Texas <i>et al</i> Deserve To Be Heard

This article is from the archive of The New York Sun before the launch of its new website in 2022. The Sun has neither altered nor updated such articles but will seek to correct any errors, mis-categorizations or other problems introduced during transfer.

The New York Sun

If we were the Supreme Court — a stretch to be sure — we’d hear the case that Texas and 17 other states have filed against Pennsylvania, Georgia, Michigan, and Wisconsin. The censorious publications in our national debate would deem that a politically incorrect opinion. It seems to us, though, that the case offers the best chance of calming the anger that has welled up around this election from both sides.

The states that share Texas’ concerns, after all, have nowhere else to go save for the high court. Think of this as the last chance for the court to at least try to preempt four years arguing about whether this was a properly conducted contest. Such a situation ought to be in the interests of the Democrats as well as the Republicans. Yet the intensity of the objections to the case suggest a kind of panic over what the justices might do.

Texas & Co. allege that the 2020 election was compromised by the crisis in respect of Covid-19. It cites the “massive increase in fraud-prone voting by mail.” Plus, too, the complaint alleges the vote was “compromised by numerous changes to the State legislatures’ duly enacted election statutes by non-legislative actors — including both ‘friendly’ suits settled in courts and executive fiats via guidance to election officials.”

Texas and other states filing on its side, whom President Trump has filed to join, argue that these changes “undermined state statutory ballot-integrity protections such as signature and witness requirements for casting ballots and poll-watcher requirements for counting them.” Texas wants the Supreme Court to enjoin Pennsylvania and the other defendant states from using their electoral votes until they get clearance from their legislatures.

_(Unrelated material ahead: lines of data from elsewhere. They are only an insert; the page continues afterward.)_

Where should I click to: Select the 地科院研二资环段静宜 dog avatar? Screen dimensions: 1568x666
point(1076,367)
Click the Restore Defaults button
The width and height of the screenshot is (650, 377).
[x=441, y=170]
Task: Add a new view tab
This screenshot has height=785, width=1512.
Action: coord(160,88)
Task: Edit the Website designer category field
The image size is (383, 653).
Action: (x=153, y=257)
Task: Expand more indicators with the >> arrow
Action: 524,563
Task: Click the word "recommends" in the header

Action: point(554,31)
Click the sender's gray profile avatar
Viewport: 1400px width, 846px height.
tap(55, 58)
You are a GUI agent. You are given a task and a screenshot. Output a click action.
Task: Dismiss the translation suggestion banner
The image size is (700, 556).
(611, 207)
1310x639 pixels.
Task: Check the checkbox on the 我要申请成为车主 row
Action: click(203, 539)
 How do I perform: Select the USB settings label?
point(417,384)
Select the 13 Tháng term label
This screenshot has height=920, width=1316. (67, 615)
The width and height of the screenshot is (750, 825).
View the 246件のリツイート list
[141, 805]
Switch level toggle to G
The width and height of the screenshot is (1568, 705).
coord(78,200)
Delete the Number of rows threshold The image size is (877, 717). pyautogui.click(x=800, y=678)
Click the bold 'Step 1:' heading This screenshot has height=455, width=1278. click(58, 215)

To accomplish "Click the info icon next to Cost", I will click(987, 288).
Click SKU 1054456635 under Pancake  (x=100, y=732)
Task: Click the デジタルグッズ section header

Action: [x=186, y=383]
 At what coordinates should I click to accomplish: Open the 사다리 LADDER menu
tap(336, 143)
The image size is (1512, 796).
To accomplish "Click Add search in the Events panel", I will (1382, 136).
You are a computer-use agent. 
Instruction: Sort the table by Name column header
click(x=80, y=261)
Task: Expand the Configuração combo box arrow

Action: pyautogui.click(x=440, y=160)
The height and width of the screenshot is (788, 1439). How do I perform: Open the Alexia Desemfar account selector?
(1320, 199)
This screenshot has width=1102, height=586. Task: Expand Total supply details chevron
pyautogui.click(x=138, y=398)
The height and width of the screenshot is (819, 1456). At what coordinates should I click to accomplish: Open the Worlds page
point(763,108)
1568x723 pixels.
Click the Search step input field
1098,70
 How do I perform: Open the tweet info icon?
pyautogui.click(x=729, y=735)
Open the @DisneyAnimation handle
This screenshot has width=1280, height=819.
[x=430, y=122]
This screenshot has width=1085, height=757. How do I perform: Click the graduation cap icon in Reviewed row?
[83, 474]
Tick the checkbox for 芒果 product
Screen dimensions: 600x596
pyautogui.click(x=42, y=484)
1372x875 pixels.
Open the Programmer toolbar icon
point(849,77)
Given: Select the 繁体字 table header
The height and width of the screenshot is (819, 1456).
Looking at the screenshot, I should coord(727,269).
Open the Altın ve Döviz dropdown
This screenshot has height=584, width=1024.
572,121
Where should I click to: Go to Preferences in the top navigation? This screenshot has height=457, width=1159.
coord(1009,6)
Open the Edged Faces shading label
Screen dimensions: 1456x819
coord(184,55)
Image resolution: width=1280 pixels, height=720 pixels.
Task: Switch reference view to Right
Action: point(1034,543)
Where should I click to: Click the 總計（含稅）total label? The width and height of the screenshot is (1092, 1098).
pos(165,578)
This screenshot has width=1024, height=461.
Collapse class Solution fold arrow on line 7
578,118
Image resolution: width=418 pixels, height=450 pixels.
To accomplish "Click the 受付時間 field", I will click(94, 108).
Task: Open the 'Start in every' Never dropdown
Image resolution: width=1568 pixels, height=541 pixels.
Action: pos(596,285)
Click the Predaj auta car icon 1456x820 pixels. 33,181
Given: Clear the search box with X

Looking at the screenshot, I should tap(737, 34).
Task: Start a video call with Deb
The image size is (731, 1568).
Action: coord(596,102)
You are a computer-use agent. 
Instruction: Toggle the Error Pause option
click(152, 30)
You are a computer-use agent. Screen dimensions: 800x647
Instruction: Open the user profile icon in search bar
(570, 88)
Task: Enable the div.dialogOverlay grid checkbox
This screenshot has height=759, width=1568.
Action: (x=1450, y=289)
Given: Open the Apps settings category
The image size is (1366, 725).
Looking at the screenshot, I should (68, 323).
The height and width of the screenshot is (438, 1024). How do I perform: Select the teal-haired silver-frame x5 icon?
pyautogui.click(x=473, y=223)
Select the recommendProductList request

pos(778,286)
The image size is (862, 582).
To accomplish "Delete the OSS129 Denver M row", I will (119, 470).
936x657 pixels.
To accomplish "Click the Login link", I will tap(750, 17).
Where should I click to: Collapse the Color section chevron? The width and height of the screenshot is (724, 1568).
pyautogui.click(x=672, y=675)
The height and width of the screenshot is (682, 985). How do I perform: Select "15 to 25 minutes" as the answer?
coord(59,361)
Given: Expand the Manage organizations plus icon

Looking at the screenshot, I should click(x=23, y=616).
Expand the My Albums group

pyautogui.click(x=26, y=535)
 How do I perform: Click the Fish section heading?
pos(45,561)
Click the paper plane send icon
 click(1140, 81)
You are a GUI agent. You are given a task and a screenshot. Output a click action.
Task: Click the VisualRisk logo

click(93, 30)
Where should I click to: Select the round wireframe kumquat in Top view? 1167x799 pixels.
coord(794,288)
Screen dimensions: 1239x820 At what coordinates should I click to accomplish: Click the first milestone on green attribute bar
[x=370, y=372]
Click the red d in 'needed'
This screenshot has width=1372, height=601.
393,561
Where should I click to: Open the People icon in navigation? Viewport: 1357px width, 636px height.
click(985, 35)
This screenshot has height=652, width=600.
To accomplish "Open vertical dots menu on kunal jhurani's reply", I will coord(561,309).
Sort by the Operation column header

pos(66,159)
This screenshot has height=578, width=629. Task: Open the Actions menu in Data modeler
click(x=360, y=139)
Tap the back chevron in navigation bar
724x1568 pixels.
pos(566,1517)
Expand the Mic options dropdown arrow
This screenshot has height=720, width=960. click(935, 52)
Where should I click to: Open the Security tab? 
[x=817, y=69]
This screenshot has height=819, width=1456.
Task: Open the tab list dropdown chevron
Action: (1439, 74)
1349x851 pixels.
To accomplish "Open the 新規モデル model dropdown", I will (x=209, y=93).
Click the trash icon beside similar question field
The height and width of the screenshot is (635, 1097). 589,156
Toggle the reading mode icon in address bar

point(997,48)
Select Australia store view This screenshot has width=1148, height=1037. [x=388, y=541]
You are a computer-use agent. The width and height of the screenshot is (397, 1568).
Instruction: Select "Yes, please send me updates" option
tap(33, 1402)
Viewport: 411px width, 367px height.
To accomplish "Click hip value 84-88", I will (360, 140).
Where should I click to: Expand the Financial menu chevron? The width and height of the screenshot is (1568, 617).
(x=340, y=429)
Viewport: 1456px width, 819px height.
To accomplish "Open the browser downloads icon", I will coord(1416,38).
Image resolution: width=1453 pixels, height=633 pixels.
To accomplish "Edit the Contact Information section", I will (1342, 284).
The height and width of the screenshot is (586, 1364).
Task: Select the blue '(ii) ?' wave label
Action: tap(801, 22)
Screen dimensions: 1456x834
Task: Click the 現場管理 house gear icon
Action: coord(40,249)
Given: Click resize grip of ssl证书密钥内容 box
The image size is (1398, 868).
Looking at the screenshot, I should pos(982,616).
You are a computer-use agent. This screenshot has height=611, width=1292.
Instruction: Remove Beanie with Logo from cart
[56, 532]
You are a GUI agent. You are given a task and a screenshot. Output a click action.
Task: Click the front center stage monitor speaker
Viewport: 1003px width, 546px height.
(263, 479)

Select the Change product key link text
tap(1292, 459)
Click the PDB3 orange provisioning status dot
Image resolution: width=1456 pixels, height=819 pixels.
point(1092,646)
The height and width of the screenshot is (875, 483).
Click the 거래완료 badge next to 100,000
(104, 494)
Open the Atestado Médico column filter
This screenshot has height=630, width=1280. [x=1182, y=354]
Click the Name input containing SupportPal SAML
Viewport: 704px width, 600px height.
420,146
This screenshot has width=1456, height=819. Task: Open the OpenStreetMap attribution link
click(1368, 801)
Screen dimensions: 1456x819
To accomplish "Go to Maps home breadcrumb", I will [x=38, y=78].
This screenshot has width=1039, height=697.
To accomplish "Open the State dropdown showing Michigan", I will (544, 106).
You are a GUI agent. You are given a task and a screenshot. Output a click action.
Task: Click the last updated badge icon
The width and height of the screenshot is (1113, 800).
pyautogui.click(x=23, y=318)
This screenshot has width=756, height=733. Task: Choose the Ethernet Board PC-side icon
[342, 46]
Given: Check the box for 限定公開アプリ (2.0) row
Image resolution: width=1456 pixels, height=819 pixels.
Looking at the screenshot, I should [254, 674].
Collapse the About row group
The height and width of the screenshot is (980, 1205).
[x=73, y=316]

It’s not our purpose here to take sides on that question, though the Sun tends to favor a plain language reading of the Constitution, which gives state legislatures unalloyed preeminence. It is our purpose to suggest that the Supreme Court give a hearing to the case laid before it under the Nine’s constitutional status as the court of original jurisdiction in a case in which a state is a party. In this case, of course, several are.

Much is likely to be made of the so-called “safe harbor” that, in theory, puts beyond challenge electoral outcomes certified by the states by December 8. That harbor, though, is not established in the Constitution. It’s a legislated curb on efforts to enforce the election laws. So this is a case and controversy for which the Supreme Court strikes us, for one, as ideal. The only enumerated constitutional deadline is January 20 at noon.

Yet what extraordinary language is being used to mock the idea that the Supreme Court might hear this case. One law professor, quoted in the Times, calls the case “a press release masquerading as a lawsuit.” It quotes another professor as calling it “a new leader in the ‘craziest lawsuit filed to purportedly challenge the election’ category.” Michigan’s attorney general, quoted in Texas Tribune, calls the suit “beneath the dignity” of Texans.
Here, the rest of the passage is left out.